(Element and text location data)
□ □ □

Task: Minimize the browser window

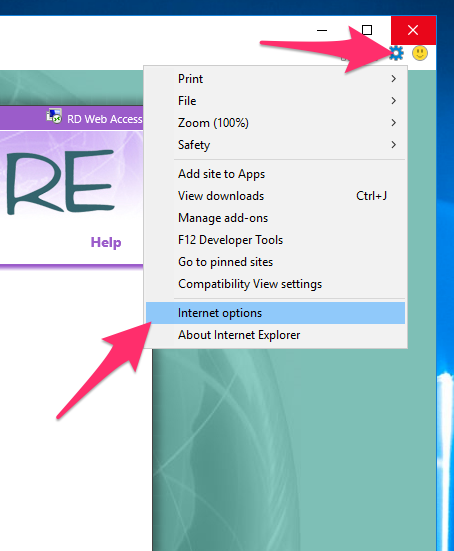Action: (322, 30)
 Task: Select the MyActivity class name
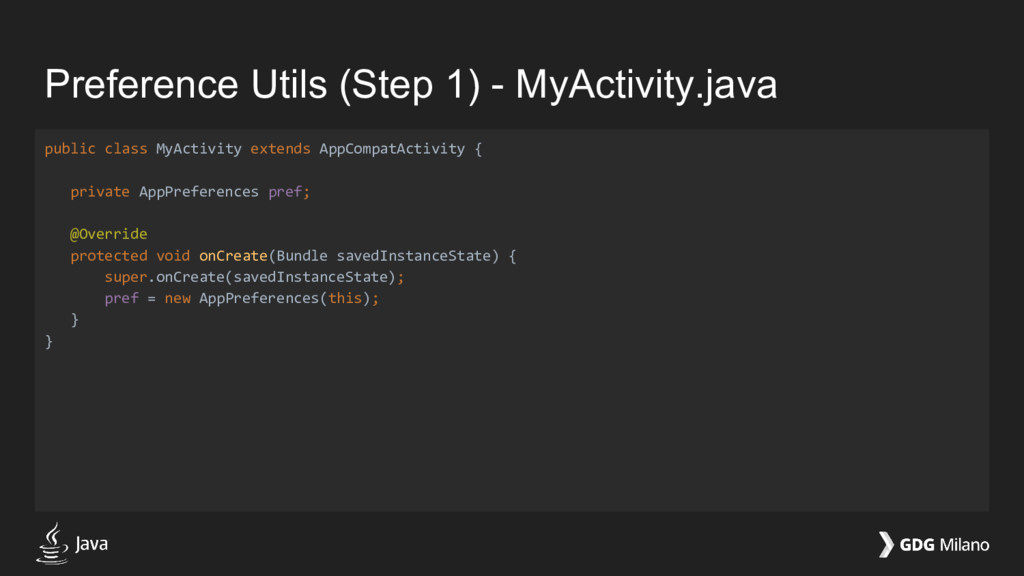point(199,149)
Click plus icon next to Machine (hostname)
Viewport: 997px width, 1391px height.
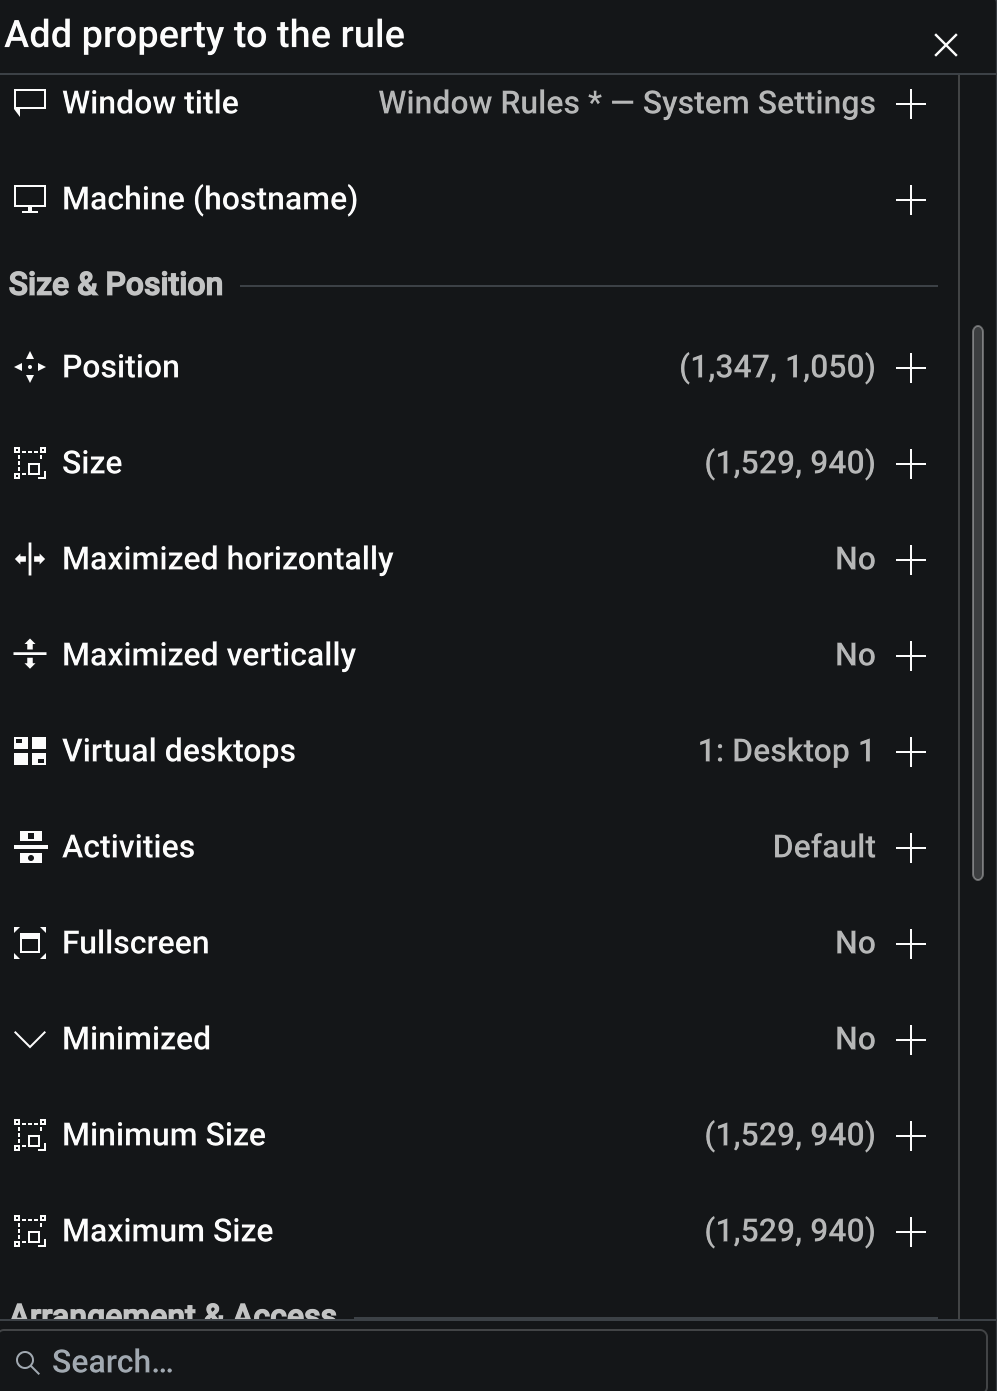point(910,200)
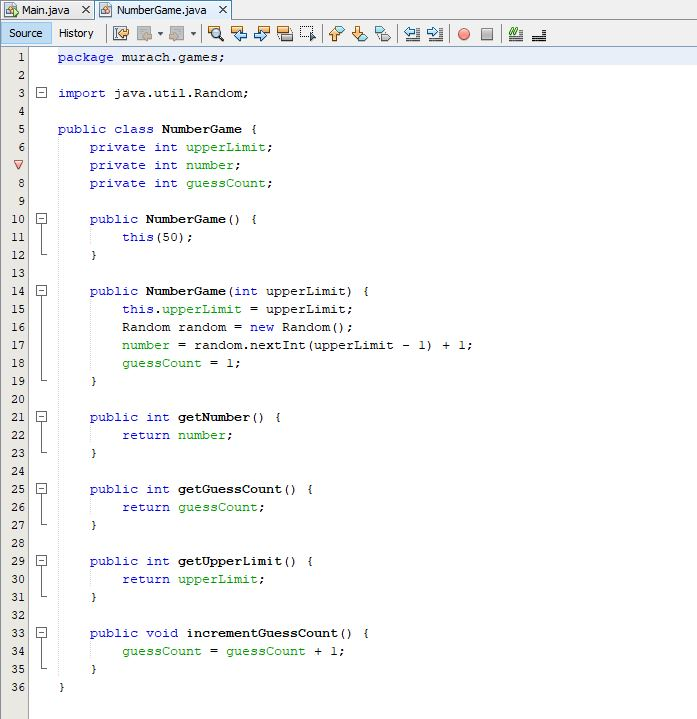Click the warning glyph in the line-number gutter
The width and height of the screenshot is (697, 719).
click(19, 165)
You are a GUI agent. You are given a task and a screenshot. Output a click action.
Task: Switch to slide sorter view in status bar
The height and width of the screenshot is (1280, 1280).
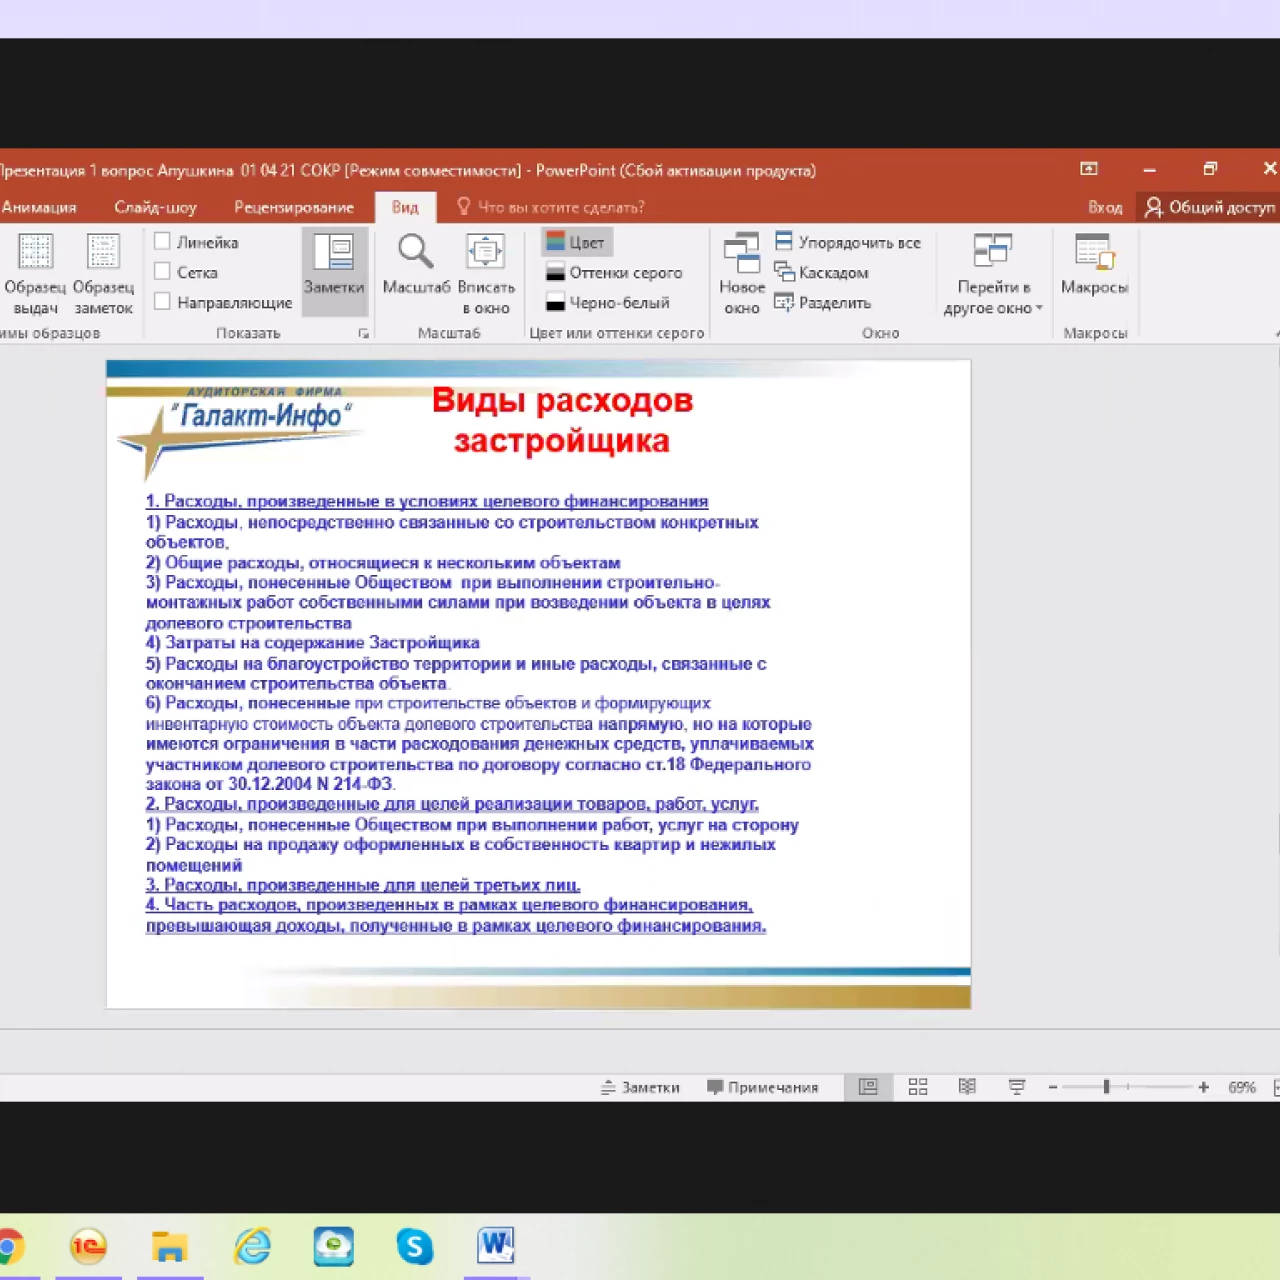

□ □ □

_Goal of the exercise_: Present every line of the entries above as a numbered list, omitting blank lines and leaving the pictures out.

_Solution for this problem_:
1. Task: Minimize the browser window
2. Action: (322, 30)
3.  Task: Select the MyActivity class name
4. point(199,149)
5. Click plus icon next to Machine (hostname)
6. Viewport: 997px width, 1391px height.
7. point(910,200)
8. Click the warning glyph in the line-number gutter
9. The width and height of the screenshot is (697, 719).
10. click(19, 165)
11. You are a GUI agent. You are given a task and a screenshot. Output a click action.
12. Task: Switch to slide sorter view in status bar
13. The height and width of the screenshot is (1280, 1280).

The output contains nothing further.